A better index of the social appetite for these companies is, of course, their market capitalisation. In that league Google does very well with a market cap of $381 billion as compared with revenues of $60 billion in 2013. The market cap figure for Facebook is a disappointment at $160 billion, but its revenues are a low $8 billion. On the other hand, the older Internet retail success Amazon boasted revenues of $74 billion but showed a market cap of just $160 billion.

These outcomes have been the result of longer-term trends. But recently, investor passion for the Internet has surged resulting in a spike in stock values. Around late November last year, the year-to-date rise in the price of publicly listed stocks of Yelp was 220 per cent, of Netflix 266 per cent, and of LinkedIn 96 per cent, with price-earnings (P/E) ratios of these three companies placed at 332, 84 and 100 respectively. If equity prices are to reflect potential returns (in terms of revenues not profits), investors were implicitly betting on huge revenue increases. Another word for that is speculation.

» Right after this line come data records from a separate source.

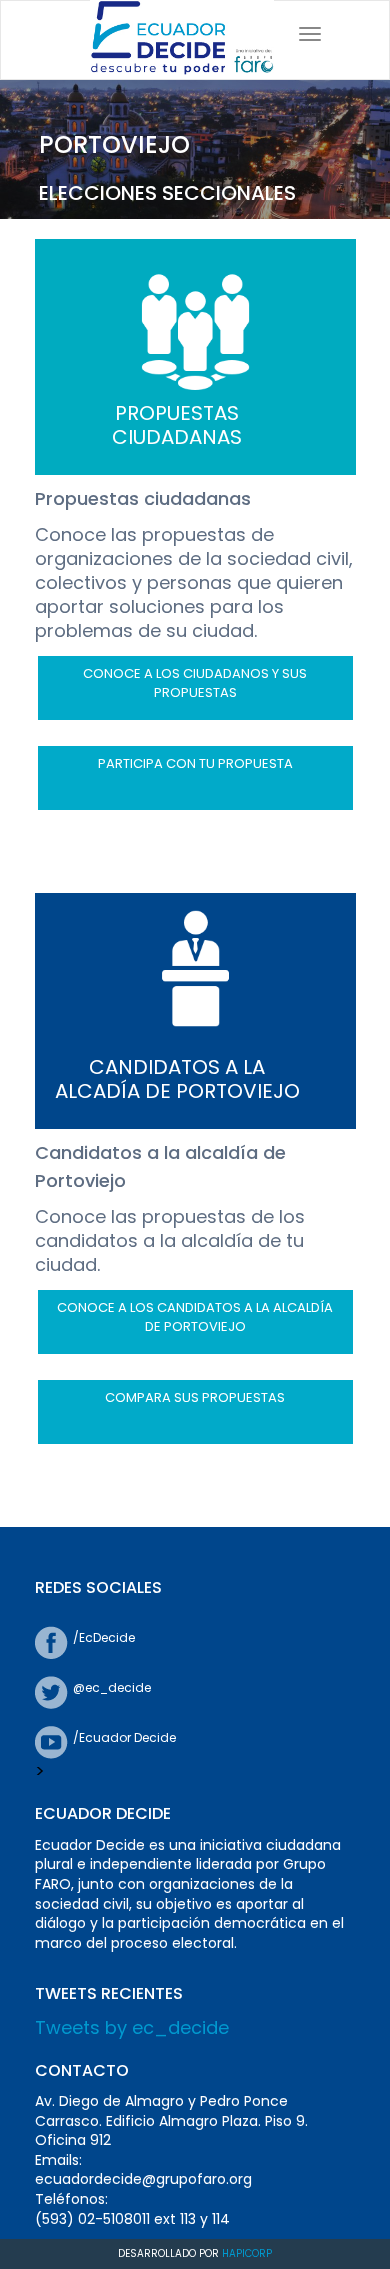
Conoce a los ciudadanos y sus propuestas (195, 683)
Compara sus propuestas (195, 1397)
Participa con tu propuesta (195, 763)
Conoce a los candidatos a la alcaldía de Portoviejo (195, 1317)
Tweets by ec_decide (132, 2027)
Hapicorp (247, 2253)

This speculative boom is not restricted to listed stocks. Venture capital firms seeking out promising start-ups for successive rounds of funding in the private placement markets have also contributed to a spike in the valuations of unlisted firms. According to a January 2014 study by The Wall Street Journal and Dow Jones Venture Source, there are more than 30 companies in the US, Europe and China valued at more than $1 billion by venture capital firms. Leading the pack are firms like Dropbox and Xiaomi set up in 2007 and 2010 respectively, which in the course of 5 and 4 rounds of funding respectively are today valued at $10 billion. At least these firms had products and/or services they sold. Others did not.

One reason for the dramatic financial performance of the latter is a combination of hugely enhanced liquidity and a passion for financial as opposed to real assets on the part of investors. While the crisis was a minor setback, the willingness of governments and central banks to pump liquidity into the system as an antidote to the crisis has only enhanced the availability of capital in search of quick and high returns. In the 1990s the old economy was not offering opportunities for such returns and investors turned to the relative young Internet. The dotcom boom followed, with investors rushing in to invest in any firm that claimed to have an idea. The bust followed, and most firms, excepting for the very best, disappeared.

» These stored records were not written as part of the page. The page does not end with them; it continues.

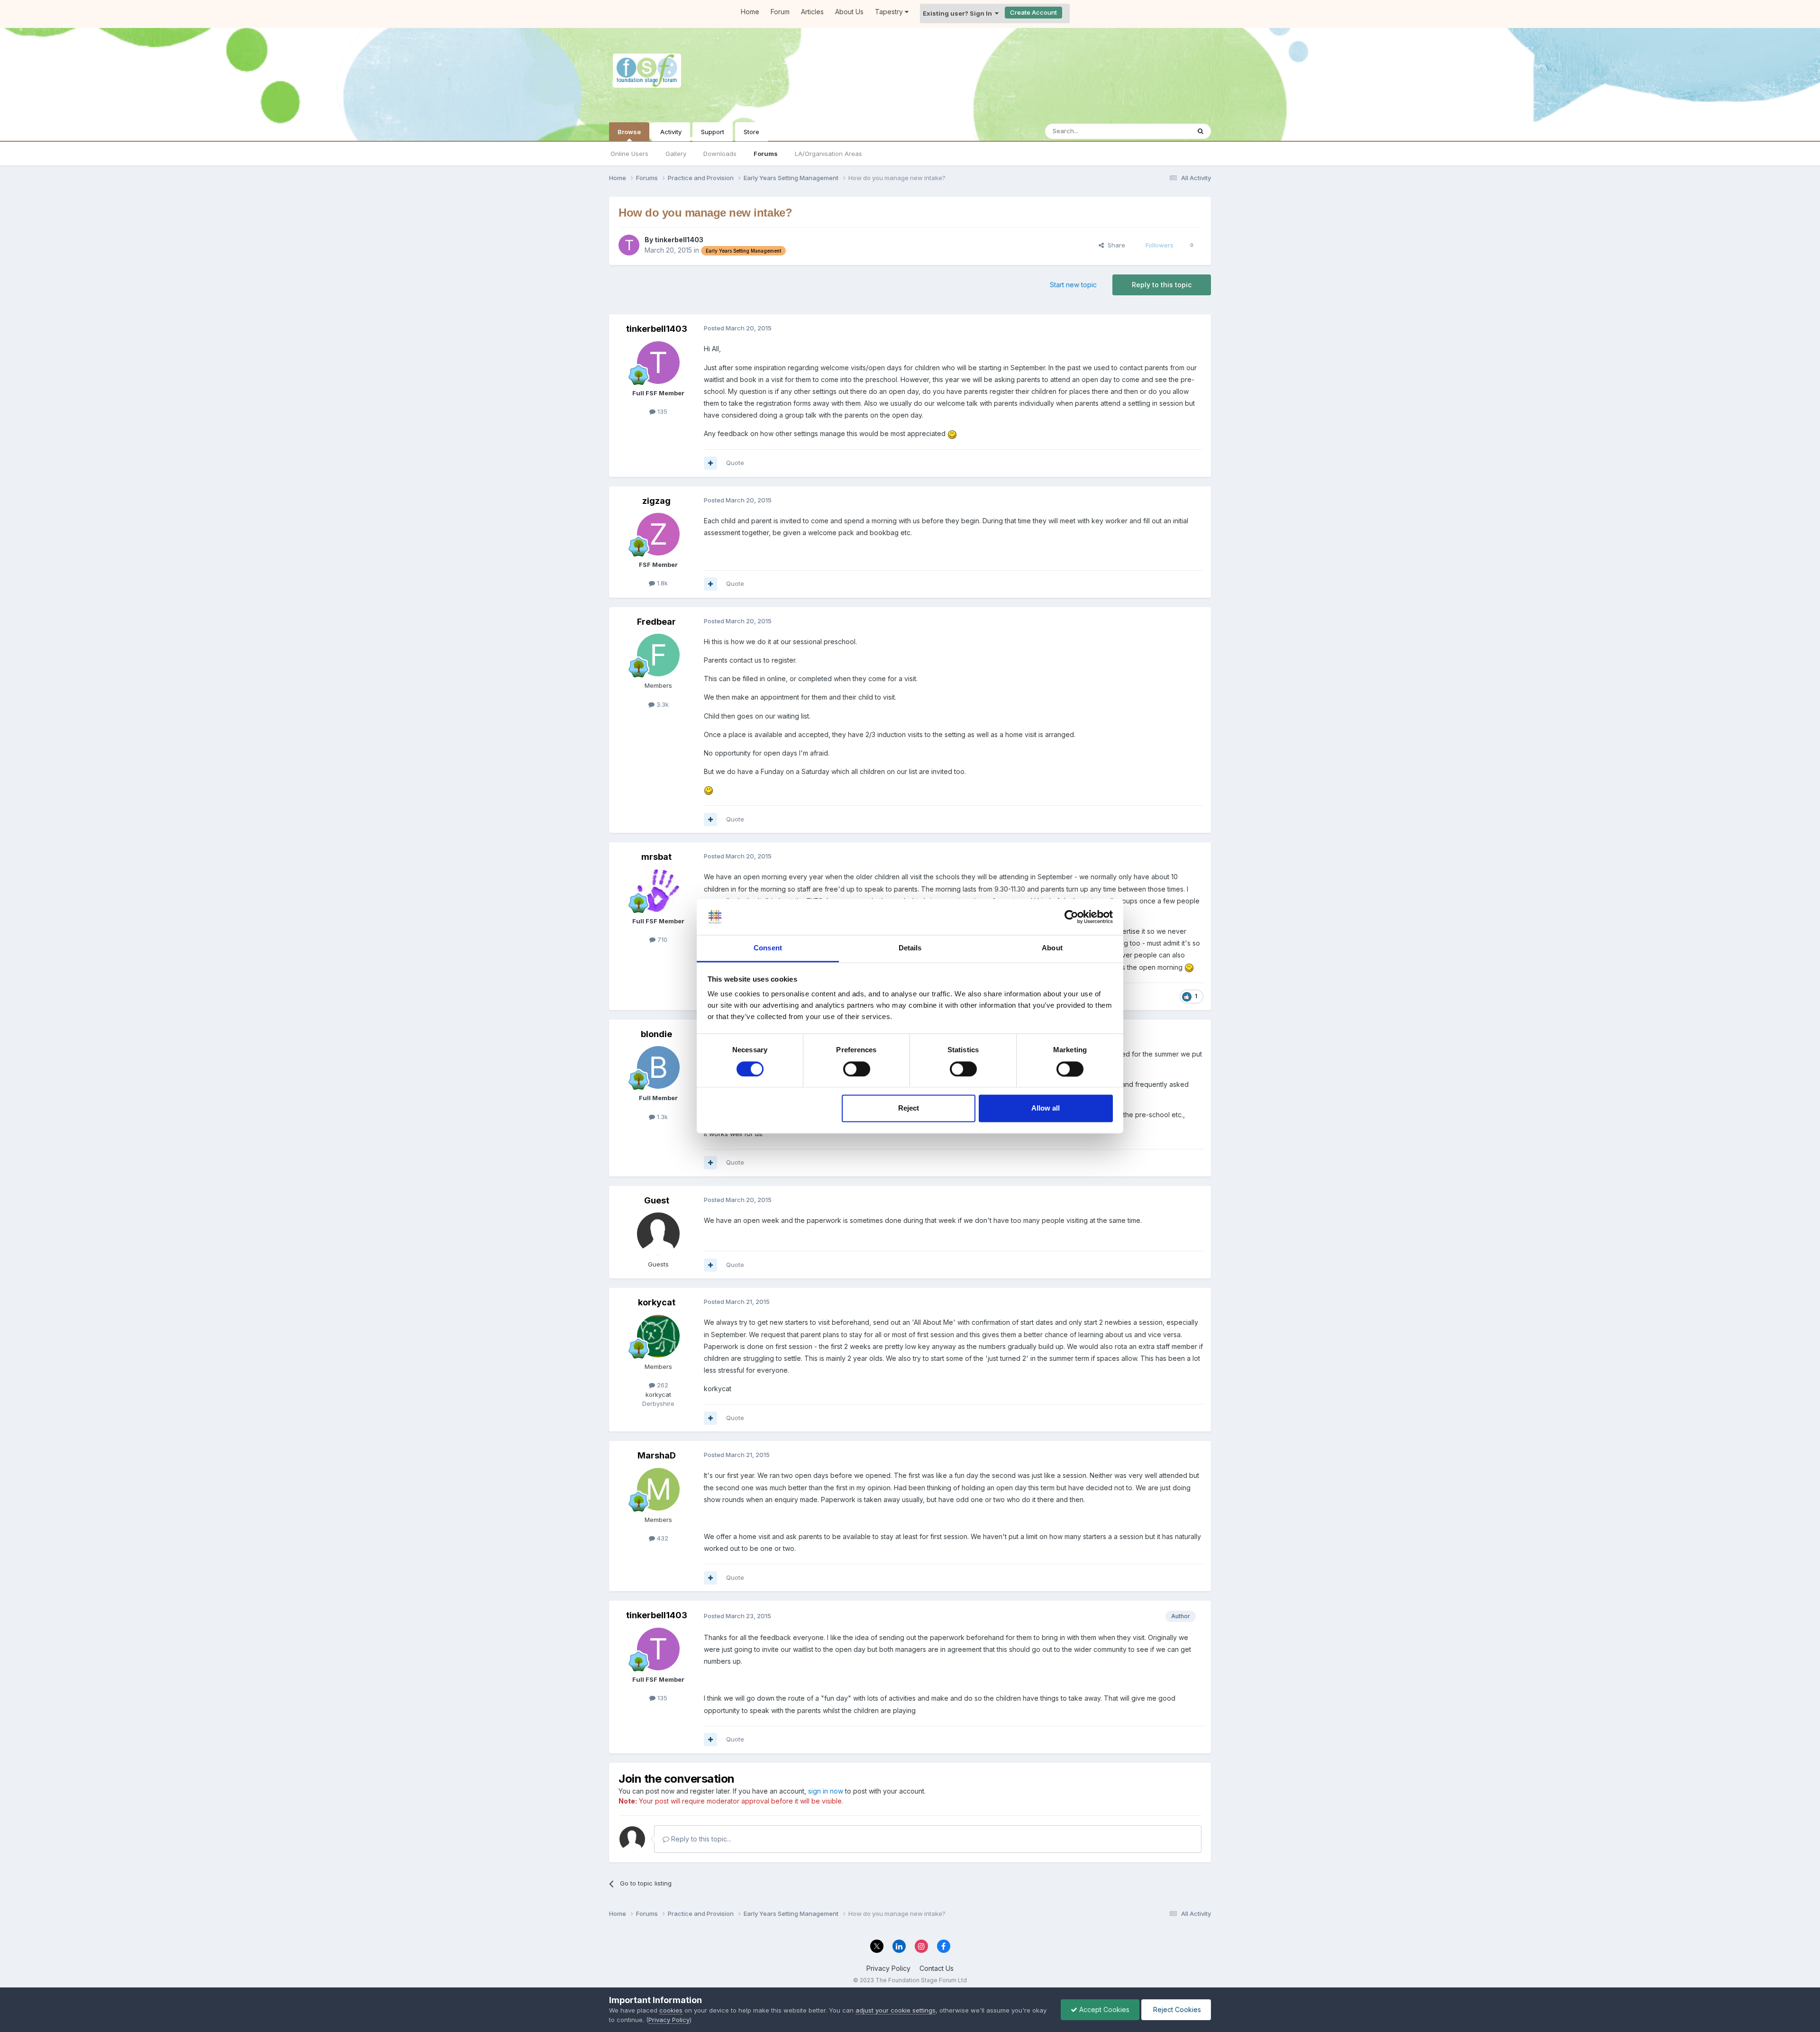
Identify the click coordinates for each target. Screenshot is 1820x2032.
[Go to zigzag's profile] (658, 534)
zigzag (656, 501)
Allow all (1045, 1108)
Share (1114, 245)
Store (751, 132)
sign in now (825, 1791)
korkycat (656, 1302)
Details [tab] (910, 948)
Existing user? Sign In (959, 13)
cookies (670, 2010)
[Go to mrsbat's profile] (658, 890)
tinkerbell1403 (679, 240)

In this round too the success of firms like Google and Facebook is being used to suggest that the “next big thing” if not the “new new thing” is still around the corner.  Awash with liquidity and leveraged to the hilt, the system is seizing on every sign that makes a firm a potential strike. There are not enough in the publicly listed space. So younger firms, with just an idea and some user support, but no roadmap to revenues let alone profits are also attracting venture support and notching high valuations. This is without doubt a bubble. Whether it would burst or gradually shrink only time will tell.

One feature of the bubble is that it is built on a foundation of excess liquidity. If for one reason or the other that foundation gives, so would the speculative surge. The bust could occur even before the economic irrationality that led to the boom is fully revealed.